Dopo una serie di scappatelle da una sera, Neil Young è finalmente tornato serio. I suoi tre album precedenti erano solo frivolezze musicali elettroniche (Trans), rockabilly (Everybody's Rockin') e country (Old Ways), nessuna delle quali particolarmente significative o profondamente sentite. Questa volta invece Young si è rimesso a un suono davvero nuovo. Lavora ancora con l’elettronica, ma mentre in Trans usava ritmi dance convenzionali dei computer circondati da spessi e levigati effetti synth, in Landing On Water lascia quegli arnesi elettronici in garage. Invece di usare la tecnologia per l’hi-tech, Young crea un tintinnante suono sintetizzato, accompagnato da un arrangiamento rado e vivace. Per questo disco Young ha distrutto il vocoder che lo faceva sembrare il canto di un microonde. Ci sono anche più assoli della sua grezza e sanguigna chitarra. Ma quello che scuote davvero è il suono della batteria di Steve Jordan, poiché quel suono tenuto così alto nel missaggio ha un effetto esilarante.
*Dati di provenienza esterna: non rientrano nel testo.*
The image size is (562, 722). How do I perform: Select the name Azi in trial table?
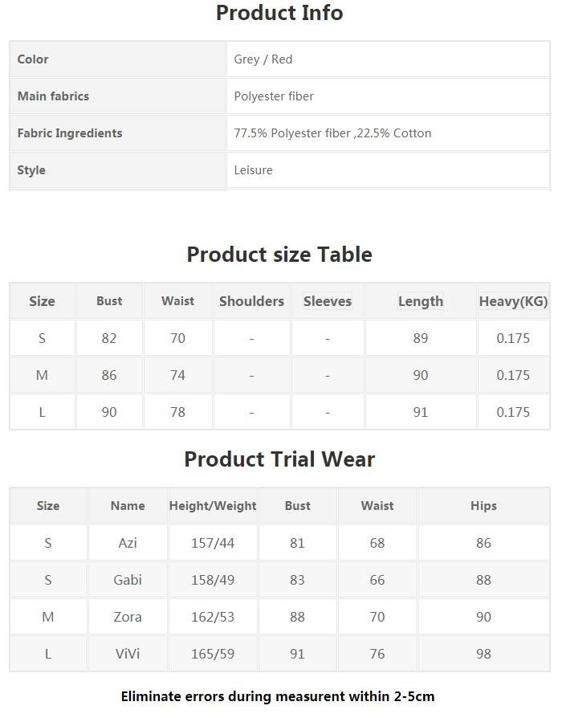128,543
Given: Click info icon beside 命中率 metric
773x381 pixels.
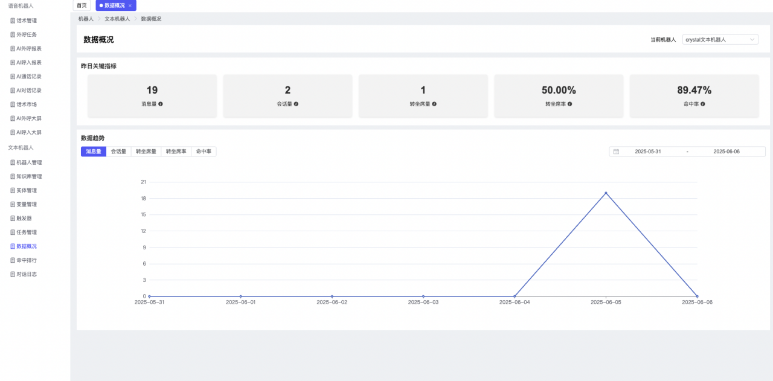Looking at the screenshot, I should (x=703, y=104).
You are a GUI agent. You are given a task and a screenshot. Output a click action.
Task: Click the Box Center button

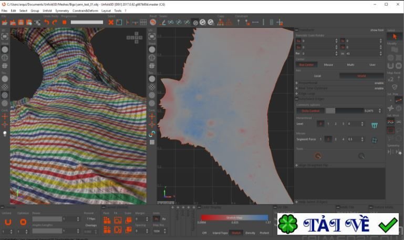point(306,65)
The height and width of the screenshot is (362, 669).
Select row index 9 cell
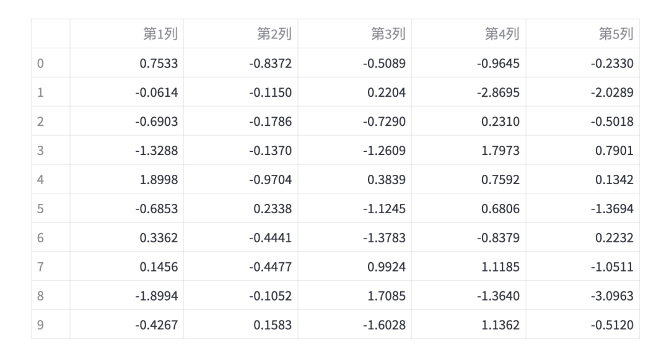(51, 324)
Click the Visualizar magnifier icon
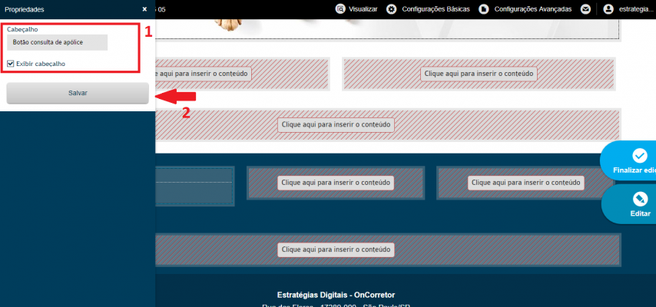Screen dimensions: 656x307 (x=340, y=8)
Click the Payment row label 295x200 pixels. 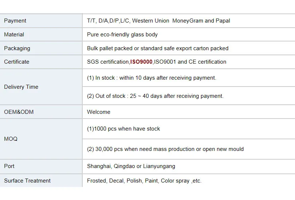(x=15, y=21)
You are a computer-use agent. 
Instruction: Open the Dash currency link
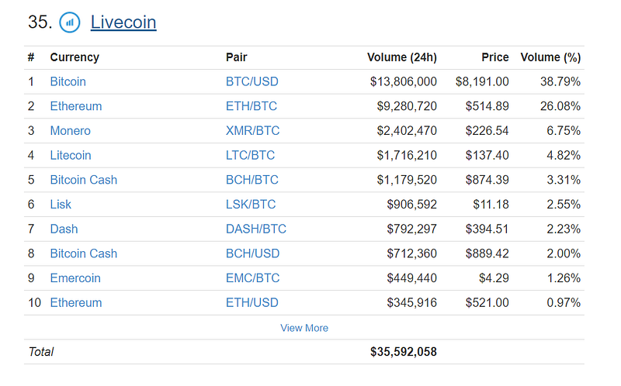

In “I got a problem” la batteria è irresistibilmente sfacciata e in “People on the street” sembra che Jordan stia prendendo a calci gli altoparlanti dello stereo.
Young illumina le cose col tocco pop in “Violent side” e “Hard luck stories” e per assicurare la solita ironia alla più felice melodia pop vengono uniti i testi più terribili. Young inizia con una nota ottimistica, gettando via il “Peso del mondo” (“Weight of the world”), ma il resto picchia come un uragano. Naturalmente Young è più bravo a scrivere canzoni amare, ma  mentre è bello riascoltarlo confrontarsi con la vita dopo la relativa autocompiacenza dei suoi ultimi due album, questi testi scarni non sono il pezzo forte di Landing On Water. Nessuno ha la sfaldata inventiva dei suoi momenti migliori e quelli più interessanti sembrano ridurre tutto il fermento degli anni sessanta a un "Sogno hippie” (“Hippie dream”). La musica sopperisce in termini di freschezza laddove i testi mancano di carattere. Davvero; Landing On Water non ha la portata di Rust Never Sleeps o di Tonight's The Night, ma è il suo album più consistente degli anni ottanta e la cosa più importante è che Young ha trovato il modo di dare al suono una nuova salutare carica nevrotica.